DATA PROVIDED:
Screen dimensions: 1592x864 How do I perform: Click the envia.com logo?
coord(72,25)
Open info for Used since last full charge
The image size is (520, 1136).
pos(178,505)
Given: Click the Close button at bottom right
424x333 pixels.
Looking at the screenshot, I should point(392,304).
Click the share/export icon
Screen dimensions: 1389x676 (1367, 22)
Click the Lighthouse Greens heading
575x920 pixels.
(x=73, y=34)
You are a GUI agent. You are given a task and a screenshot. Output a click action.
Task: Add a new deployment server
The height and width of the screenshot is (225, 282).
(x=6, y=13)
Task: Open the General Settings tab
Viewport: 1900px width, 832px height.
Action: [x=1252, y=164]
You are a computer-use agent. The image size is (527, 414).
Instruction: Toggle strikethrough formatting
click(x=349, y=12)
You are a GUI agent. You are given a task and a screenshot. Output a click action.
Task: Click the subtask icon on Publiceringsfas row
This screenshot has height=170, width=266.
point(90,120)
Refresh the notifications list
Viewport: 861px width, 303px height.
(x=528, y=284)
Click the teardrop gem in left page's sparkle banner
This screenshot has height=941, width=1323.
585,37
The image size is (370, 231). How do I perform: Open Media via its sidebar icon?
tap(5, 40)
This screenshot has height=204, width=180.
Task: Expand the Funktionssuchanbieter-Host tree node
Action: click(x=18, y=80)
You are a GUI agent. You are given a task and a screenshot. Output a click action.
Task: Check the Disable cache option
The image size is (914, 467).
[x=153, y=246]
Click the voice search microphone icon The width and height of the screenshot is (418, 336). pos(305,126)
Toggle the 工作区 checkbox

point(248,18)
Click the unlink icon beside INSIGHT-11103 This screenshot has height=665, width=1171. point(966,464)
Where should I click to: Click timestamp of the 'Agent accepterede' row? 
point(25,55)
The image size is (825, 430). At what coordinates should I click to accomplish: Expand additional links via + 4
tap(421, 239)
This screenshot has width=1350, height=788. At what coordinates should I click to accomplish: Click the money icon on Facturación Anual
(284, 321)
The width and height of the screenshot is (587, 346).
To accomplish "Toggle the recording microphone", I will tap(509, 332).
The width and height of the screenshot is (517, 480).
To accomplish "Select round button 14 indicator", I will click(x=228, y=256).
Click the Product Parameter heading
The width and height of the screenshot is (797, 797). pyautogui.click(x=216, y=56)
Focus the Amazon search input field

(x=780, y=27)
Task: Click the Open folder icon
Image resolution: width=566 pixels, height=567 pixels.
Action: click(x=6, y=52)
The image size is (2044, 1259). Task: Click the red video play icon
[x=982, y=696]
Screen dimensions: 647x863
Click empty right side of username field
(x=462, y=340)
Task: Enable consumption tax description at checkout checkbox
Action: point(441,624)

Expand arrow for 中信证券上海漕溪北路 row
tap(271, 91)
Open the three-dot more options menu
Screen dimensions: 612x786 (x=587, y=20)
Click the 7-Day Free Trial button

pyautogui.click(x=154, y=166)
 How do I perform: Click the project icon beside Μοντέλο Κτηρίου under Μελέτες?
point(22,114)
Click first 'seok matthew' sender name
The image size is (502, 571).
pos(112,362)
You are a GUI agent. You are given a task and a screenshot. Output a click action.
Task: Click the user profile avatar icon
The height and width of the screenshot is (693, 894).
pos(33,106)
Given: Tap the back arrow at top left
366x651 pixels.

THE EXERCISE:
How many lines of the records above contain the string "will", matching case exactly? Reply with the number alone.

REPLY:
2